• WHAT YOU HAVE TO DO: From the data below, please reproduce exactly everything from the line that contains "The width and height of the screenshot is (1280, 824)." down to the line that contains "Task: Open the Seal artist tile", with both ends included.
* * * * * * *
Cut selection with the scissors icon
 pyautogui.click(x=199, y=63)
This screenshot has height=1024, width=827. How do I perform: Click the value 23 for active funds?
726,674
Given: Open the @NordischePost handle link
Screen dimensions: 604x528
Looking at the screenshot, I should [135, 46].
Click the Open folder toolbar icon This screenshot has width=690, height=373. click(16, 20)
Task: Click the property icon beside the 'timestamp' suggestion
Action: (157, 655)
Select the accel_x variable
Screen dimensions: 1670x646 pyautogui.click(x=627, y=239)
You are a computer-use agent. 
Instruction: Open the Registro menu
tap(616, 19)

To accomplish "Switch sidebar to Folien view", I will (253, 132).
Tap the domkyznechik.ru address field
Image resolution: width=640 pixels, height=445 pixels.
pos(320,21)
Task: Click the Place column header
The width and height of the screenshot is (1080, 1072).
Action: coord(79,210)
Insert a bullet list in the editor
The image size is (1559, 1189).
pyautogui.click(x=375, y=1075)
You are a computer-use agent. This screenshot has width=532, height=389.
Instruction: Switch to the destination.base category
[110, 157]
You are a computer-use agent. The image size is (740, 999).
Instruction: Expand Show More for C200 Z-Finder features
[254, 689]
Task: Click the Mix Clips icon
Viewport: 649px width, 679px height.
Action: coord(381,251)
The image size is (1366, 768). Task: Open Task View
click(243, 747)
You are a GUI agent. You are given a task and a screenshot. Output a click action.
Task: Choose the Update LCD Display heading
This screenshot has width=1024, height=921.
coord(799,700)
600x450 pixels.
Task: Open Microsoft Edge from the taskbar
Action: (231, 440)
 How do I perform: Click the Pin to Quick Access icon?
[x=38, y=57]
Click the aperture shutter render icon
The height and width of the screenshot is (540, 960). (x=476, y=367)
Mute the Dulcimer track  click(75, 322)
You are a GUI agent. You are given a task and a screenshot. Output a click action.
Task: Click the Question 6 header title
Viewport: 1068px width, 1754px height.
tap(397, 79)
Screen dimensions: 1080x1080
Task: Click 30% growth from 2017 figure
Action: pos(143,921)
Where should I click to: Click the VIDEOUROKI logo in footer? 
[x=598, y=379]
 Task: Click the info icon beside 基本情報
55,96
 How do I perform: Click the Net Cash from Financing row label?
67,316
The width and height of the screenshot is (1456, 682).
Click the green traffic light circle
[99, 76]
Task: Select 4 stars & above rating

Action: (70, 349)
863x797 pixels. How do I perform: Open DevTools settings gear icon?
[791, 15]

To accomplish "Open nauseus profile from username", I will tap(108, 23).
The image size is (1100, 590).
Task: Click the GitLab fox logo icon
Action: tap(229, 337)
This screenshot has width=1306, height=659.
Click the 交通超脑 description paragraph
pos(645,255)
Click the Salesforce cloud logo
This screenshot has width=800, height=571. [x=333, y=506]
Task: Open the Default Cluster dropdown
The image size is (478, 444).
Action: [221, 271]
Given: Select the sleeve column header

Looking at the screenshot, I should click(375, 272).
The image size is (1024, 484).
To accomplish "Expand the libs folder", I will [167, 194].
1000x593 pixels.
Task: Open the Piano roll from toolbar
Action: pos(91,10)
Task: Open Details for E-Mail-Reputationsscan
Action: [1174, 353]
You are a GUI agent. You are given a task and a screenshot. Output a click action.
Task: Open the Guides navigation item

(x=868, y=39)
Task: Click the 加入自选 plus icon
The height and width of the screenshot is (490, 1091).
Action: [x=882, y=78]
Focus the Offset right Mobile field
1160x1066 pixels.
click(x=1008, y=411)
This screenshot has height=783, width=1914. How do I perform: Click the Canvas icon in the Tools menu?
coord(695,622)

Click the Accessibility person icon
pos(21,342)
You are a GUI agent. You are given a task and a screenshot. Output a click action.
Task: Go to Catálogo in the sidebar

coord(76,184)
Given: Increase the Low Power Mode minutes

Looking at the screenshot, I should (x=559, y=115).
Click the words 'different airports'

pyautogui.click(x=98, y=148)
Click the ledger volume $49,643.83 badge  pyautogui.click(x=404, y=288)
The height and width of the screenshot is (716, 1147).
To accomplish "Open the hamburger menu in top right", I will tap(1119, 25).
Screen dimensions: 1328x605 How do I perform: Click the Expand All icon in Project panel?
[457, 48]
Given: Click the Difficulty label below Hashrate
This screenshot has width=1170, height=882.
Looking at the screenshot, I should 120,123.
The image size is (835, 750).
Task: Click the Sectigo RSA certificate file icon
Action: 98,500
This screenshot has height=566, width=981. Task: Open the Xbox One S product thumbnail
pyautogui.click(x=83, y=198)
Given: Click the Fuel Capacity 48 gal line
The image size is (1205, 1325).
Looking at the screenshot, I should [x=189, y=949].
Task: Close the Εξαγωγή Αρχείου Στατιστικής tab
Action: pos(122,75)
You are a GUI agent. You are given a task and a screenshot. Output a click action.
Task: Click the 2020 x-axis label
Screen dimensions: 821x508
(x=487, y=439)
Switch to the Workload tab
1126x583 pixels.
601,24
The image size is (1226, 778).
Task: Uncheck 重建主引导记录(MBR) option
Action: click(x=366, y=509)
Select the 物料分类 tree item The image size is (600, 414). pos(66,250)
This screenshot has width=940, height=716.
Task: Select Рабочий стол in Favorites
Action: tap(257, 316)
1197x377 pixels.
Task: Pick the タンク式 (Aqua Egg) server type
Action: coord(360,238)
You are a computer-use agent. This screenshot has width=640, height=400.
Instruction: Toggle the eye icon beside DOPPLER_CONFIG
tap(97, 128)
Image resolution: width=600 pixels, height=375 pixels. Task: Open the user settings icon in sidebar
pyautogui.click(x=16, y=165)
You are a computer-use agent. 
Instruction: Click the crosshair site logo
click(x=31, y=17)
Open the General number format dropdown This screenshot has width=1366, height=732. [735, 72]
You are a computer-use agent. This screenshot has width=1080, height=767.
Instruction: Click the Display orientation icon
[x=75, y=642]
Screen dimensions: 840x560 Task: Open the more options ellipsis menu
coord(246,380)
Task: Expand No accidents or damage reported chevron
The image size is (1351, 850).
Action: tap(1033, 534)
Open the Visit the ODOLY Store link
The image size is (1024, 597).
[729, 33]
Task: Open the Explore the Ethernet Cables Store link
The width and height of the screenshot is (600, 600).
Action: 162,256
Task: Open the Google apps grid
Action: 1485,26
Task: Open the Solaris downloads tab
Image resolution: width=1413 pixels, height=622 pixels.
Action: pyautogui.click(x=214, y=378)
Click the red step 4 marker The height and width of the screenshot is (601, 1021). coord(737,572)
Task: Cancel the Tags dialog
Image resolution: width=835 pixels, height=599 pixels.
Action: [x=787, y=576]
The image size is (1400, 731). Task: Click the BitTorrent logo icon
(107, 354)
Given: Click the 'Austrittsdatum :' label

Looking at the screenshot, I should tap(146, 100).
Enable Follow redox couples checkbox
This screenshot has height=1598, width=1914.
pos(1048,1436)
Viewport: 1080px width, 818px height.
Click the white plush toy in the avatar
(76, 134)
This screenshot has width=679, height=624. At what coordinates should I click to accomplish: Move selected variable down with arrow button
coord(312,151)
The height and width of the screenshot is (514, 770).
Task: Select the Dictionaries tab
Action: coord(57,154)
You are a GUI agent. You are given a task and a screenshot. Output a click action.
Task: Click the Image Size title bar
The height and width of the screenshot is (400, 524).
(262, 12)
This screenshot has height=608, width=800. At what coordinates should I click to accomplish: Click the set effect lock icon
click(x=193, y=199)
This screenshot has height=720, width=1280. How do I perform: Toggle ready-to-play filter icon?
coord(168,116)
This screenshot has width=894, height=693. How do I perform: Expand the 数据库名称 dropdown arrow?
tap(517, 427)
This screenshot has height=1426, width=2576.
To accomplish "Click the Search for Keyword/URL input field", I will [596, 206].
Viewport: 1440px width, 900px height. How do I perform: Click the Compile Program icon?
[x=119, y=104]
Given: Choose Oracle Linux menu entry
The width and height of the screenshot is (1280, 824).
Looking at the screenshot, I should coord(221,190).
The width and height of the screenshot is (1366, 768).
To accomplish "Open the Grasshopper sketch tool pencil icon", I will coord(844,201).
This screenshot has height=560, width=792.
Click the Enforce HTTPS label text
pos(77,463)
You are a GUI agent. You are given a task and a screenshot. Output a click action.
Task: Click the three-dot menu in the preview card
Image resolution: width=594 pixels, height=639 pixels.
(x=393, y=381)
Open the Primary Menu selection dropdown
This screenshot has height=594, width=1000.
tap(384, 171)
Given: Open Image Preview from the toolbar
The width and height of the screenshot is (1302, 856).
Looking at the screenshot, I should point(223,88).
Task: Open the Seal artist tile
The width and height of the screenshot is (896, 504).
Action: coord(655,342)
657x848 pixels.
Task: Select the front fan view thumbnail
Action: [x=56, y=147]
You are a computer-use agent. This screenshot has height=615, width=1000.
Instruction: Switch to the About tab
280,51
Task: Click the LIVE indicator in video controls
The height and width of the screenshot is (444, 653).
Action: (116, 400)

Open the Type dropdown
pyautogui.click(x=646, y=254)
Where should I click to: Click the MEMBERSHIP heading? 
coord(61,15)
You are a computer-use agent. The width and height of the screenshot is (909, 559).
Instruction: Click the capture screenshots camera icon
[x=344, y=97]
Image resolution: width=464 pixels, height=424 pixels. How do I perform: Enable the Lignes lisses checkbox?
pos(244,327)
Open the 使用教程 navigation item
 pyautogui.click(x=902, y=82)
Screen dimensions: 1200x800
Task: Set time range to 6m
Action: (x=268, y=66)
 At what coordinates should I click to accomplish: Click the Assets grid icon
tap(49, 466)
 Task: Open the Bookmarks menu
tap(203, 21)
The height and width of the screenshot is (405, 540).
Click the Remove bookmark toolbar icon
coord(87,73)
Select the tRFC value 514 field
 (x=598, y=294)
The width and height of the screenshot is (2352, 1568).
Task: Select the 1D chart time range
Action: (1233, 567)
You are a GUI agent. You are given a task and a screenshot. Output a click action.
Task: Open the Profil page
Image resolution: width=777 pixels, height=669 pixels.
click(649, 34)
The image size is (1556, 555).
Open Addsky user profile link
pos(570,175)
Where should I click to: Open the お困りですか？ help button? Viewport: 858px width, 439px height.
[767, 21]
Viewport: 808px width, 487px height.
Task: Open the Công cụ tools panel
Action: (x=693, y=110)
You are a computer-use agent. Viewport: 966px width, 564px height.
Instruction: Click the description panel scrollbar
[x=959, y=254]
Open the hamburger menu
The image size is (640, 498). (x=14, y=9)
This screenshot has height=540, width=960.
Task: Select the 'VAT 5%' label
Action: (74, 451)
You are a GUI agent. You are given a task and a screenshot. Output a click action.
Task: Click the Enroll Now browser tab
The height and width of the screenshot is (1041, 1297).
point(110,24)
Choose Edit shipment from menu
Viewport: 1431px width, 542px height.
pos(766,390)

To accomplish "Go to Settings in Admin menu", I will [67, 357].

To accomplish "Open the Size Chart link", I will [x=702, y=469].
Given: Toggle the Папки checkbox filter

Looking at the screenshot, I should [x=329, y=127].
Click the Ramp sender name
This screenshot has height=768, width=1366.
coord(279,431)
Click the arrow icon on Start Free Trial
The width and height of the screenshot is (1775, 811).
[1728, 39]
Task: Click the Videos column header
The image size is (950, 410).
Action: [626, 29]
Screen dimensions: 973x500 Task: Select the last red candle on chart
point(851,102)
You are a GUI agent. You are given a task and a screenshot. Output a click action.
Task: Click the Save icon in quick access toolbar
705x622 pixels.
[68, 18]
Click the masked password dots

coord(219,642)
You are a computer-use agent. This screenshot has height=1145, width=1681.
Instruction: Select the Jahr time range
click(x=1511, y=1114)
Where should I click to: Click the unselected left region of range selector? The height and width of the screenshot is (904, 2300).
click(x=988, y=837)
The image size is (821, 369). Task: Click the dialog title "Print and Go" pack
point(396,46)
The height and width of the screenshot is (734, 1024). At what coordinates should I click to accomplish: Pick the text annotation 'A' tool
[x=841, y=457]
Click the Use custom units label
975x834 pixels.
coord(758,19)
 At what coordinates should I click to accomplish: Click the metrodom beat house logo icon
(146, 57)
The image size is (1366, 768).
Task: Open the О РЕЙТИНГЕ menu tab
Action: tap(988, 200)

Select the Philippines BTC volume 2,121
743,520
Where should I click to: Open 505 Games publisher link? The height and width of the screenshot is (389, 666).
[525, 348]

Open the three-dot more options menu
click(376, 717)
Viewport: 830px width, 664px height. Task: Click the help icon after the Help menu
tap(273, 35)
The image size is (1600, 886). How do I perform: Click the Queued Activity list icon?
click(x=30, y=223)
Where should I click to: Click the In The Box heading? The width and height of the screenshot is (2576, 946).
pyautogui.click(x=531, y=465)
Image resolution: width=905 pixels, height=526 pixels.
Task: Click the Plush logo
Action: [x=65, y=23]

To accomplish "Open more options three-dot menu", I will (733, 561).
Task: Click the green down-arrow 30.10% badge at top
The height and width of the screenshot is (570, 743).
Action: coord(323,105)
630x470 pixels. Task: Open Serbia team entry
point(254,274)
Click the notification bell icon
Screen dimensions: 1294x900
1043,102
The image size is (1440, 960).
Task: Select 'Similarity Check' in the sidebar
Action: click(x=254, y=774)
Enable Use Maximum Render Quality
* * * * * * *
• TASK ANSWER:
The width and height of the screenshot is (1280, 824).
Looking at the screenshot, I should coord(221,190).
The width and height of the screenshot is (1366, 768).
To accomplish "Open the Grasshopper sketch tool pencil icon", I will coord(844,201).
This screenshot has height=560, width=792.
Click the Enforce HTTPS label text
pos(77,463)
You are a GUI agent. You are given a task and a screenshot. Output a click action.
Task: Click the three-dot menu in the preview card
Image resolution: width=594 pixels, height=639 pixels.
(x=393, y=381)
Open the Primary Menu selection dropdown
This screenshot has height=594, width=1000.
tap(384, 171)
Given: Open Image Preview from the toolbar
The width and height of the screenshot is (1302, 856).
Looking at the screenshot, I should point(223,88).
Task: Open the Seal artist tile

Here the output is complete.